Investees of the foundation are exploring pure online models of learning in the wake of the pandemic, and are seeing significant traction in government schools
Image: Convegenius Team

Q. Does the pandemic influence how you see investment sectors?
From an impact investing perspective, we should split investments into a few sectors. So there are a few sectors that have benefited during the pandemic, such as health care and online schooling. These sectors are getting a push and more investments. It’s almost like what demonetisation did for [digital] payments. Similarly, tech will now start playing a significant role because it makes things accessible at a certain quality and affordable cost, which are much more important for low-income people rather than high-income ones, since the latter can always afford high-quality products.

Certain sectors have gotten fairly adversely impacted, such as financial services. The whole NBFC liquidity crisis, for instance, has made everybody cautious. Therefore, the MSME space might see losses and loan right-offs.

I would put the livelihood and skill training space being in the middle, because it pushes a lot of our offline training to go online. It will bring in a level of quality and low-cost solutions, which is good. Placements remain a challenge, because sectors like health and logistics will see more demand, but several other sectors will be more difficult.
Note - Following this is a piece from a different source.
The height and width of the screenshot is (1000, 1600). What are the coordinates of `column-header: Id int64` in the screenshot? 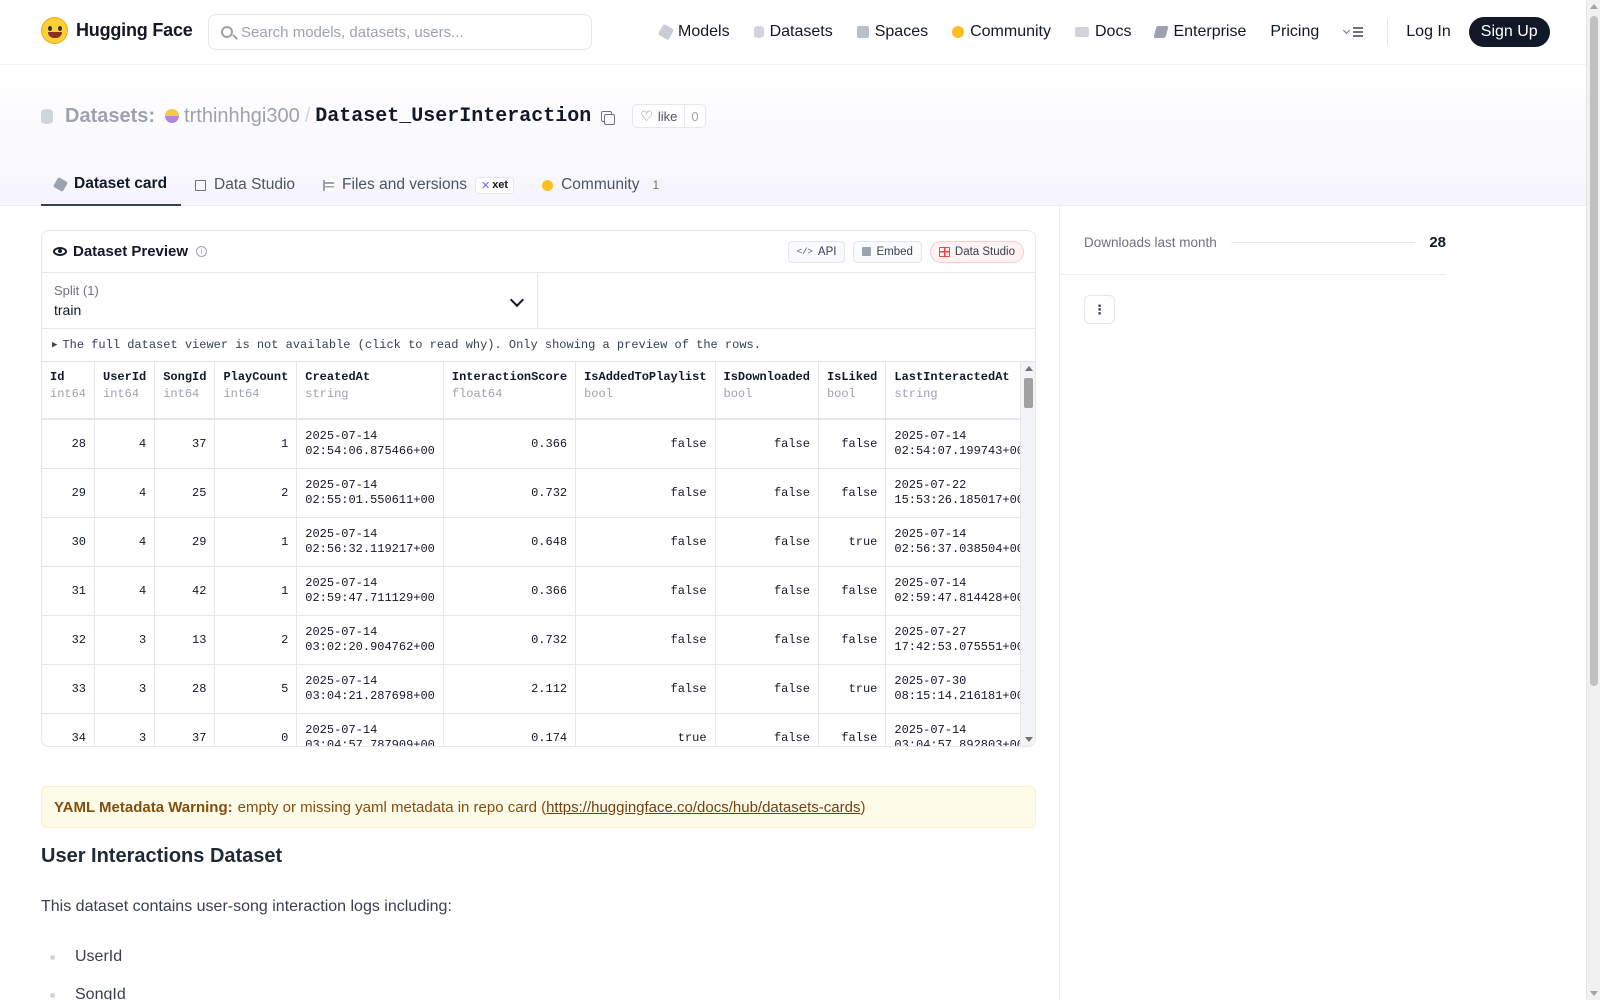 It's located at (69, 391).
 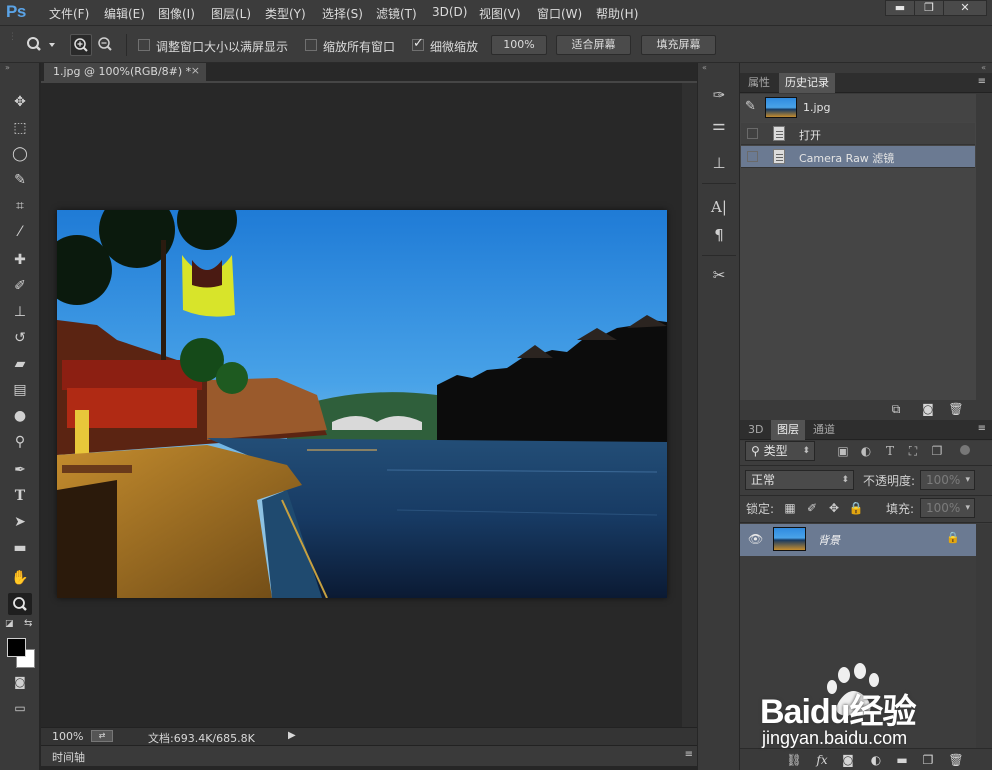 I want to click on tab-history: 历史记录, so click(x=807, y=83).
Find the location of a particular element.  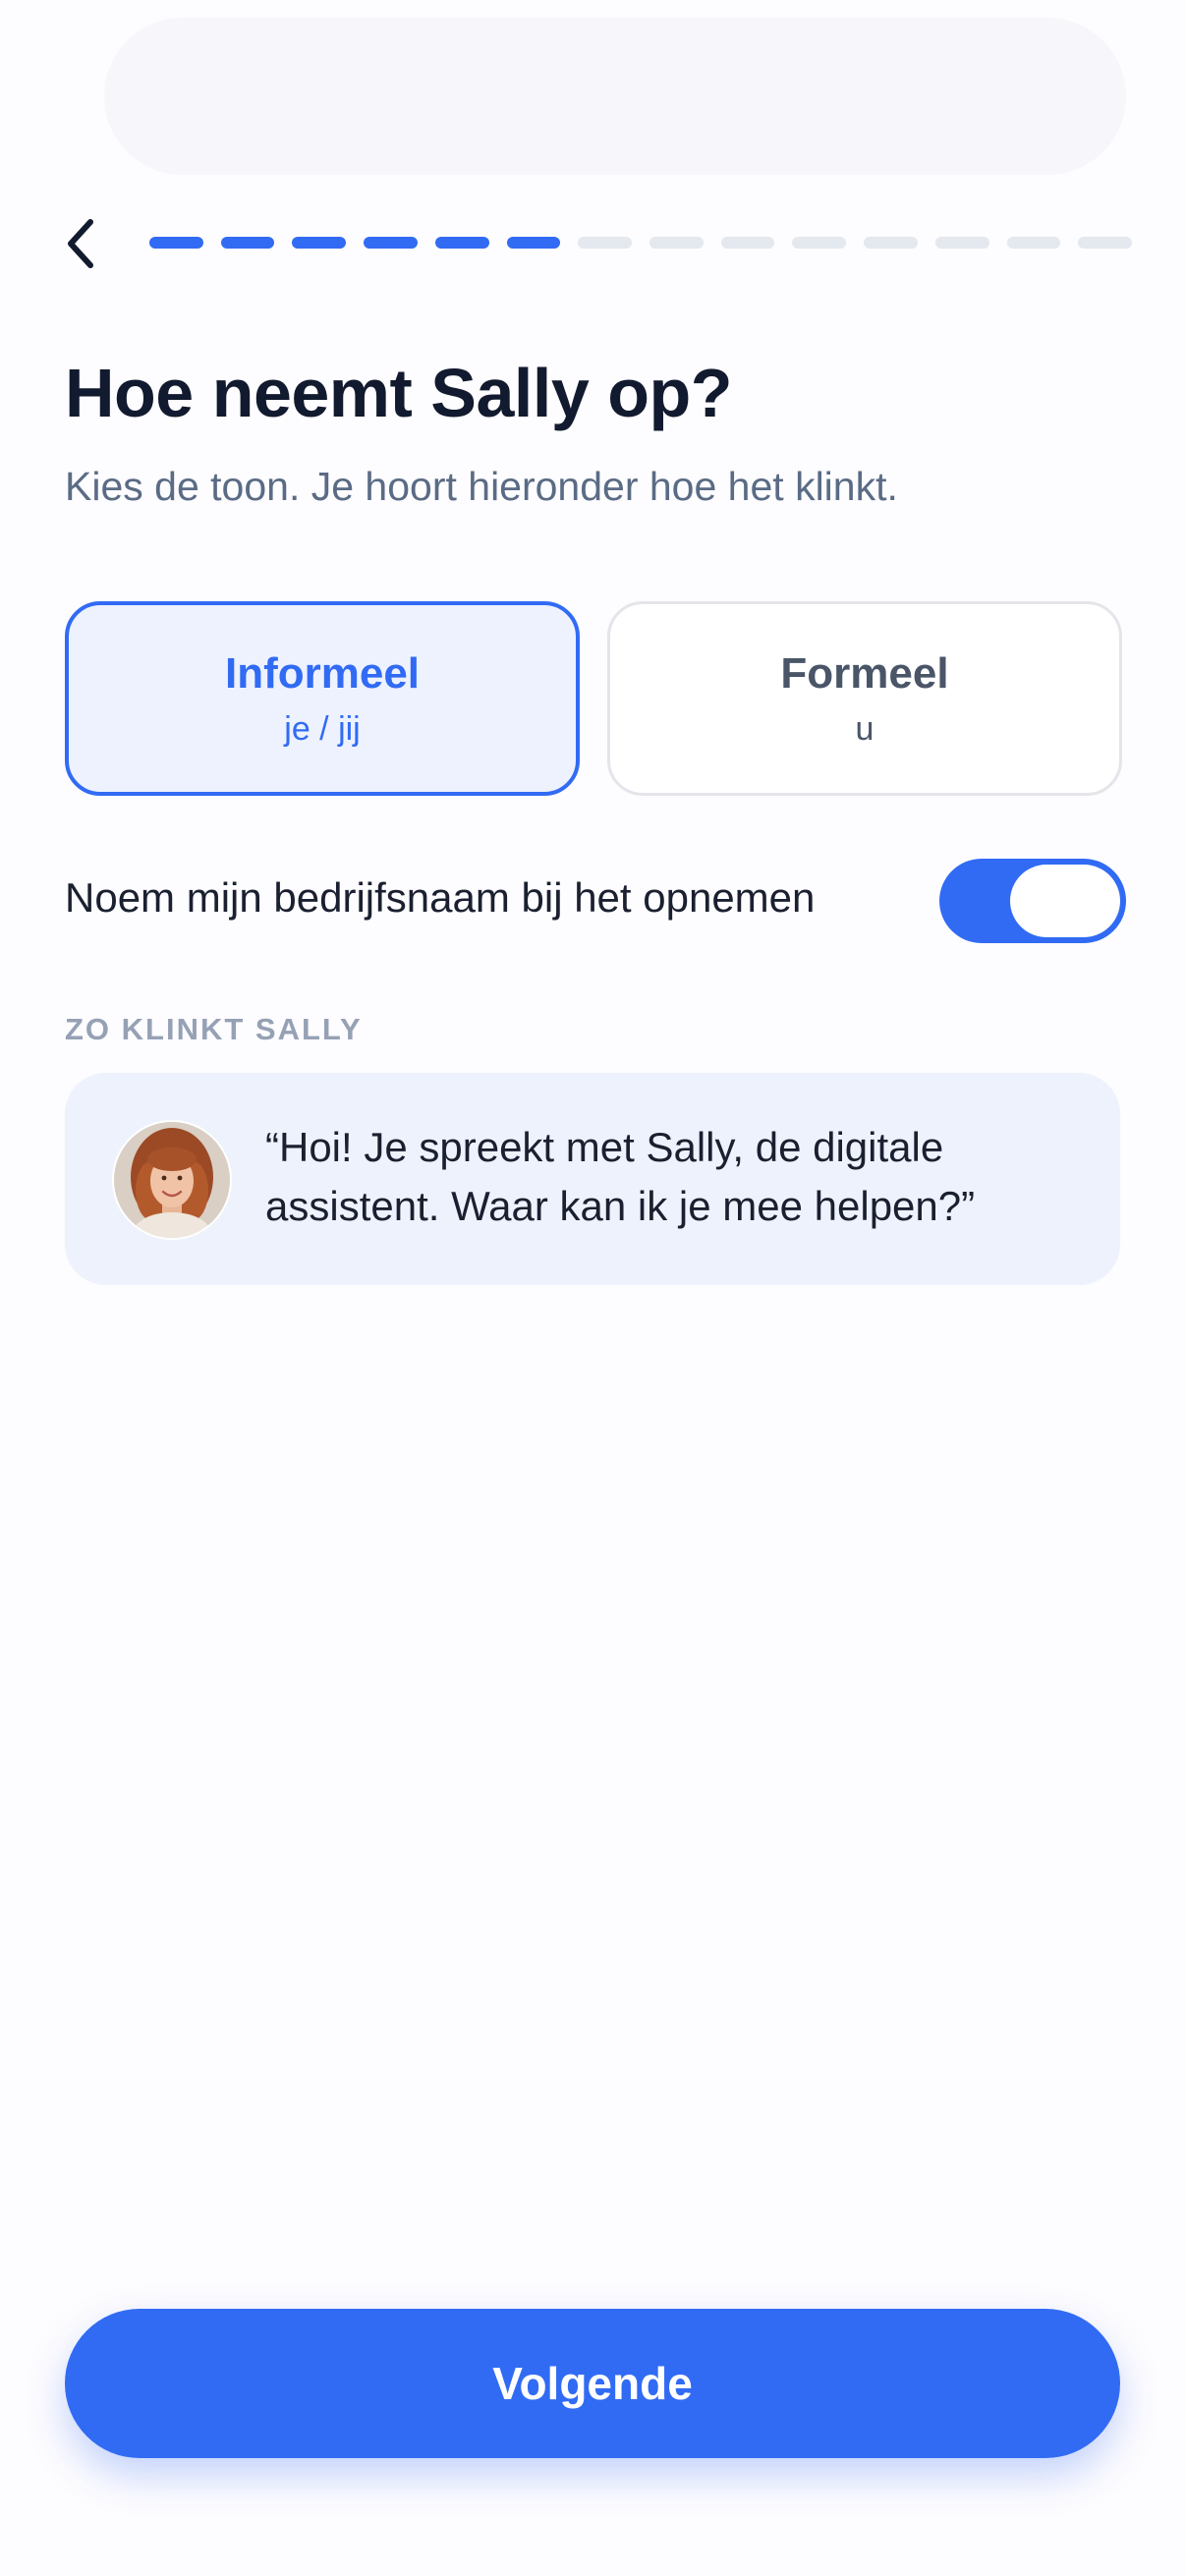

Q. What effect will the pandemic have on impact investing in general?
On the one hand, I see that a lot of mainstream investing will become more responsible and more impact-driven. We had already seen the trend for this, for instance KKR setting up an impact fund. These are not concessional returns, but funds choosing to work in certain areas because they want to have returns as well as have an impact.
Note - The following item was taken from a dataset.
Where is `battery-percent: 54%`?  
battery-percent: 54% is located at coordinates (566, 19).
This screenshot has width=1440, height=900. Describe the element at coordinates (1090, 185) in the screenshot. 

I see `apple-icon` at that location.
Some owners of capital might do it out of goodwill, but over a period of time, some codes might get written, similar to the CSR (corporate social responsibility) norms. I do see the responsible side of capitalism coming to the fore, it may happen out of goodwill for a few, but as a sector it might need a mandate. But that’s a good thing, because more capital means more growth.

Traditional impact investors will continue to catalyse more opportunities in more geographies; maybe more resources will go towards health care, or addressing inequities (which is a fallout of the pandemic).

One other thing that the pandemic has taught the entire world is the adoption of technology. Getting access to your customers becomes so much easier and lower-cost than when you have to deliver things physically. A low-income customer being serviced at a low-cost is much more important than a high-income customer being serviced at a higher cost.